→ **Given request**
Repeat the lines below word for word, from the line that contains "This screenshot has height=258, width=545." through the line that contains "point(13,175)".

## Start

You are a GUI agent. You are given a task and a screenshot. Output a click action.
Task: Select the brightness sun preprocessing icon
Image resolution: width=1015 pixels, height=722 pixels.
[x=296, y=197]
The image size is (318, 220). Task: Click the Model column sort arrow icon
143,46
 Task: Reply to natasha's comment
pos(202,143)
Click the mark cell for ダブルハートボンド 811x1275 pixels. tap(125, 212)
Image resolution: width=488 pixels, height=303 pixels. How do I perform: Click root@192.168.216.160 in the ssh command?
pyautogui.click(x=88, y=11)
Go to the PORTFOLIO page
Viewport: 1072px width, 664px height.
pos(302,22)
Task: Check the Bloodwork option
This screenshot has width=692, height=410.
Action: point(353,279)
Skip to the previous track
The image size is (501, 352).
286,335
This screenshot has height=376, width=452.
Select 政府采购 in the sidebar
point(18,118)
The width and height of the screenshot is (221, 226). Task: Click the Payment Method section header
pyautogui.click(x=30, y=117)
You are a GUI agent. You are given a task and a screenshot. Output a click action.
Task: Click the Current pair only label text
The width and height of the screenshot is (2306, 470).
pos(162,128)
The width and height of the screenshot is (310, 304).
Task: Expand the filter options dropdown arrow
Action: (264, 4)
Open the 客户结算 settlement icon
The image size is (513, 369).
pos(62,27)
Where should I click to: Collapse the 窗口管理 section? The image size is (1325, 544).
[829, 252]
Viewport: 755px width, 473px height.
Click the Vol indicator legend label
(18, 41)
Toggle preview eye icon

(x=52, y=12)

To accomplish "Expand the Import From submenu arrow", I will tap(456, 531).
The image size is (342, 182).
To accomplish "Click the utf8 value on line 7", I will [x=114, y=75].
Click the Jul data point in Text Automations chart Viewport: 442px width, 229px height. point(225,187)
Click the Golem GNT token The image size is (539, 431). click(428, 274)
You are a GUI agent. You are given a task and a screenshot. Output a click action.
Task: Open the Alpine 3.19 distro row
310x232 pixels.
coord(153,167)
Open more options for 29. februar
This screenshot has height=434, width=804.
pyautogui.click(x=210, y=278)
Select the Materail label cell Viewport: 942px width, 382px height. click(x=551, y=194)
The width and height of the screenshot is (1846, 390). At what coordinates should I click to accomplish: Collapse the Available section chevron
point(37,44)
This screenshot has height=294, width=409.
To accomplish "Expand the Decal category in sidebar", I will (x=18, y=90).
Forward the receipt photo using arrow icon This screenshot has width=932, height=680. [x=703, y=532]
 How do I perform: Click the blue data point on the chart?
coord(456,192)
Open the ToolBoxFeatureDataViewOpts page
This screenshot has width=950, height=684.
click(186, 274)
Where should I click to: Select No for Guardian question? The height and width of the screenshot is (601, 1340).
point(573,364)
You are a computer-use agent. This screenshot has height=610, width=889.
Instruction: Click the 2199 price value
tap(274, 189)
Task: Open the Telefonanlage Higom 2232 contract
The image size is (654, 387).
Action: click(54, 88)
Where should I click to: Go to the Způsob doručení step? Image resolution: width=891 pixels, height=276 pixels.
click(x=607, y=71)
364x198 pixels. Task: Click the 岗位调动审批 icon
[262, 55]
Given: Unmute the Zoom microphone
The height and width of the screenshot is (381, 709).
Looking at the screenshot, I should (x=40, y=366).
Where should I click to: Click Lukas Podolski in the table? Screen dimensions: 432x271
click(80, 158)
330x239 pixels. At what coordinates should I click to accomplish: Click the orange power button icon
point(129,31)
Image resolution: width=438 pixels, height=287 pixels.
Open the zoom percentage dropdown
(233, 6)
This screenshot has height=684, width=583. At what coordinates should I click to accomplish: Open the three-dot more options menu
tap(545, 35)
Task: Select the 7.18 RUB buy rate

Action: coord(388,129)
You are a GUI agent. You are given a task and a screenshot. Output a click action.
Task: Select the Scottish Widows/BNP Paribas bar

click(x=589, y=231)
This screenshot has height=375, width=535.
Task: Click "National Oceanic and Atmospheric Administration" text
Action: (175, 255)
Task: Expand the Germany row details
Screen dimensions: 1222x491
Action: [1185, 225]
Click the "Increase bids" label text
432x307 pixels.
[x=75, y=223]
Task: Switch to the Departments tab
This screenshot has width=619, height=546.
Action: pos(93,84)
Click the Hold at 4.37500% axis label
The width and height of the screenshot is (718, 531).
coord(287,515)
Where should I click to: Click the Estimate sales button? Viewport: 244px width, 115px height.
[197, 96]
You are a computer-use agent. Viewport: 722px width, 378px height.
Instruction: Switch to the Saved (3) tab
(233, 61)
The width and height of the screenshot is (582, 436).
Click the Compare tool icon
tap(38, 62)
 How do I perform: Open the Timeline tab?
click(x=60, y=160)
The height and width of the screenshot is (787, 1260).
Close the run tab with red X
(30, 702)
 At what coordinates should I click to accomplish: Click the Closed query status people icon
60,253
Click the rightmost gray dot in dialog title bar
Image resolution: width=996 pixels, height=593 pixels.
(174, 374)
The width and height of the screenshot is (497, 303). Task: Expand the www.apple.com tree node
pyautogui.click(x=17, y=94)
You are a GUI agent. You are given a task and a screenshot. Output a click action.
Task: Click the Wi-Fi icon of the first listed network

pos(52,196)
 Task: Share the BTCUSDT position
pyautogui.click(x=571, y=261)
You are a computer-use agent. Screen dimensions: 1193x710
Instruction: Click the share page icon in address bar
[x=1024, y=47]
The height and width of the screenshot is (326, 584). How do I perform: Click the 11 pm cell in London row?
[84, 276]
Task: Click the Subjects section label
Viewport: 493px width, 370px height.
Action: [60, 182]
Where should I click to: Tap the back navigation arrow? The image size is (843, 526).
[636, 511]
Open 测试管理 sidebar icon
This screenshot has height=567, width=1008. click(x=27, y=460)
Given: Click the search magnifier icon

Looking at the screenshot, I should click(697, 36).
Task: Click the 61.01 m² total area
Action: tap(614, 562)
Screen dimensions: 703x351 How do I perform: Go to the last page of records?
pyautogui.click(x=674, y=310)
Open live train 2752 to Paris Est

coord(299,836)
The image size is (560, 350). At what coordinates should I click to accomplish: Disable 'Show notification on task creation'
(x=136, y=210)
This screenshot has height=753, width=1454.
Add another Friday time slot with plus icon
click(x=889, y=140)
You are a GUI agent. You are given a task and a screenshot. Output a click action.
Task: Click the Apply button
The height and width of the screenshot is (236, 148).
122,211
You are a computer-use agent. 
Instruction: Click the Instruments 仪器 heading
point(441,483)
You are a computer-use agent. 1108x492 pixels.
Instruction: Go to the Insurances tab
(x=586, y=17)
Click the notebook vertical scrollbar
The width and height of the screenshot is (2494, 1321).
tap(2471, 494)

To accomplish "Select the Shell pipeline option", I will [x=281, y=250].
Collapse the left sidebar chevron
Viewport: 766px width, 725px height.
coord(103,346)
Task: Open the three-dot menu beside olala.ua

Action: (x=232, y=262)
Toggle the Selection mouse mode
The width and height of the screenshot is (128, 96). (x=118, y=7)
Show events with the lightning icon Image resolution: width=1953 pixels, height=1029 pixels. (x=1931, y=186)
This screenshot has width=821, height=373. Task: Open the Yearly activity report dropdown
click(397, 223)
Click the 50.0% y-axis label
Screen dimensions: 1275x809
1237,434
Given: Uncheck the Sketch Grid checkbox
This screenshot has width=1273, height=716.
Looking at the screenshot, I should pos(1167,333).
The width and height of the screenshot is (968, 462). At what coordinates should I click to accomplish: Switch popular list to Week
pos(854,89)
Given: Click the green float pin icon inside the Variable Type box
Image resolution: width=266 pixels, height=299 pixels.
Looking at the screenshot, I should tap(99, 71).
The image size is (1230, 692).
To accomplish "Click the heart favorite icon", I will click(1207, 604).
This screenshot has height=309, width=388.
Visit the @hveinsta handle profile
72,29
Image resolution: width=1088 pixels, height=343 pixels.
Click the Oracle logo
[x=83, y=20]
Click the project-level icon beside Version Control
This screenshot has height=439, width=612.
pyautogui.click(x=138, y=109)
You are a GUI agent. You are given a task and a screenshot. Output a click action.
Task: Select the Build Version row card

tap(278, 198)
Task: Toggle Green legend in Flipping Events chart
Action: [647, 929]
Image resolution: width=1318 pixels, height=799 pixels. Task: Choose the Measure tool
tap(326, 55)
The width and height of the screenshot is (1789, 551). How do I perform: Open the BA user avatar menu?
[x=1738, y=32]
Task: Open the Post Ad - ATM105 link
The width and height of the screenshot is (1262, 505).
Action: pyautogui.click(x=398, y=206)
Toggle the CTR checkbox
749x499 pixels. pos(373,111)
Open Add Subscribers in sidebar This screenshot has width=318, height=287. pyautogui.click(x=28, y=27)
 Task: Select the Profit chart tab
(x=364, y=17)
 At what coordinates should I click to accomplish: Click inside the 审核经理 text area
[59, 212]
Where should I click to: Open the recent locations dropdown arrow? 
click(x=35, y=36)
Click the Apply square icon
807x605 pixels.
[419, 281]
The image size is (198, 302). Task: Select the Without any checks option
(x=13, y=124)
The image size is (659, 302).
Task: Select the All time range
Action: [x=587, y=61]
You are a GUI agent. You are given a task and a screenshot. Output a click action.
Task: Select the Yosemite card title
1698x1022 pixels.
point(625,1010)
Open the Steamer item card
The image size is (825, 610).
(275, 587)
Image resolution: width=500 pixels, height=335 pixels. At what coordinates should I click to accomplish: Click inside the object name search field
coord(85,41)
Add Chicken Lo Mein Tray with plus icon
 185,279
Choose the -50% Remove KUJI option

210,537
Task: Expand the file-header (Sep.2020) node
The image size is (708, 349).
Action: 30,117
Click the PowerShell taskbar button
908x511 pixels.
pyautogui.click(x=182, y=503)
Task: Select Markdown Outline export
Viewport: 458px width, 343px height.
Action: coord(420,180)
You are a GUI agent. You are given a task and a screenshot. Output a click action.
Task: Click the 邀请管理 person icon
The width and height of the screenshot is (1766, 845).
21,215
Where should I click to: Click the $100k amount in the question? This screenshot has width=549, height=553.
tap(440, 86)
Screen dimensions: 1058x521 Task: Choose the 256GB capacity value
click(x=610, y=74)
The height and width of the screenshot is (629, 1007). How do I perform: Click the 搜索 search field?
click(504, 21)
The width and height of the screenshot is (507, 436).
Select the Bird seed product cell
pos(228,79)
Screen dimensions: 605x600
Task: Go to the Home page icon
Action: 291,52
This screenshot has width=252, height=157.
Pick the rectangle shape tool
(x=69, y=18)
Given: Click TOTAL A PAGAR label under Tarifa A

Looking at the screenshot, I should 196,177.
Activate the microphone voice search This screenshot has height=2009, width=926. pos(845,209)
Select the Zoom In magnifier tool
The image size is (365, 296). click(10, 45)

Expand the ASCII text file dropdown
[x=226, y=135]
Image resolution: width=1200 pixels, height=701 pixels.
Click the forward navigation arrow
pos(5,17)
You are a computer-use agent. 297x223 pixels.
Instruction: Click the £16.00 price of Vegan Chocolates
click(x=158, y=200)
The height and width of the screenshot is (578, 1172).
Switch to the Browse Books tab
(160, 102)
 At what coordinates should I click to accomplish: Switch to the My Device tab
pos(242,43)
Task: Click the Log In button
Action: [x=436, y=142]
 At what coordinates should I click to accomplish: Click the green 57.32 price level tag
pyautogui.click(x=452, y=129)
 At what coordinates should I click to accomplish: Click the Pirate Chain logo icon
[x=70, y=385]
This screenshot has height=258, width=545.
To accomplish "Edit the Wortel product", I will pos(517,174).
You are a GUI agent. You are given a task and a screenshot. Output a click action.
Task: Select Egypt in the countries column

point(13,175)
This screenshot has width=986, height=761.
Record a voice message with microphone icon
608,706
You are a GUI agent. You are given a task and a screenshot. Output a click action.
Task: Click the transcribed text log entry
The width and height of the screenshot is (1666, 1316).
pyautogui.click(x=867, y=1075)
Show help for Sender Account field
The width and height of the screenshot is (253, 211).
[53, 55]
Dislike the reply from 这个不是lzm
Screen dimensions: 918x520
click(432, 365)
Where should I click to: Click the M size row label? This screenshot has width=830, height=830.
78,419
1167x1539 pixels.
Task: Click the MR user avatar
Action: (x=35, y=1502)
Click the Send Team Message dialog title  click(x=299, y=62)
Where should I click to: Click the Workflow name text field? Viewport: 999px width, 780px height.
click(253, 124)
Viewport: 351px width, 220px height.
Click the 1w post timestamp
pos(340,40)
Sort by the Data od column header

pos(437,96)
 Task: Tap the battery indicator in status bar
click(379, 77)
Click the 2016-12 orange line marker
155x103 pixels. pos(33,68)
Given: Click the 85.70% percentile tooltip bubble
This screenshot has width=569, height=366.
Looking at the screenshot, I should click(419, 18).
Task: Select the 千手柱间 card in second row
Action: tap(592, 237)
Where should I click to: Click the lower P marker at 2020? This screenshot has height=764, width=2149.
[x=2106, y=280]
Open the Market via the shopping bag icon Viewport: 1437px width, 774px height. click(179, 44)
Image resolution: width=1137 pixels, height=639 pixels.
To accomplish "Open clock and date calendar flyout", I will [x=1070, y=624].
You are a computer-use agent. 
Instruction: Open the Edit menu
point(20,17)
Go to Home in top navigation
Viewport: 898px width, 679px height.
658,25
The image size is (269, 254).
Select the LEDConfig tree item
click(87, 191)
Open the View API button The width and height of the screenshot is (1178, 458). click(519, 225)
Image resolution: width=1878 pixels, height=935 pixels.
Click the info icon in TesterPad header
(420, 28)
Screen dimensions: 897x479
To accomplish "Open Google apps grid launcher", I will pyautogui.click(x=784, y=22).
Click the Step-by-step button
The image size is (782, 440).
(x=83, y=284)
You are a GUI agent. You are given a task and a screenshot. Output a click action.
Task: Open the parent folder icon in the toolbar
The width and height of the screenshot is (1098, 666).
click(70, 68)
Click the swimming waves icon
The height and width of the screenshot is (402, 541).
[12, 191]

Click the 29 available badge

## End

→ **Solution for this exercise**
This screenshot has height=258, width=545.
To accomplish "Edit the Wortel product", I will pos(517,174).
You are a GUI agent. You are given a task and a screenshot. Output a click action.
Task: Select Egypt in the countries column

point(13,175)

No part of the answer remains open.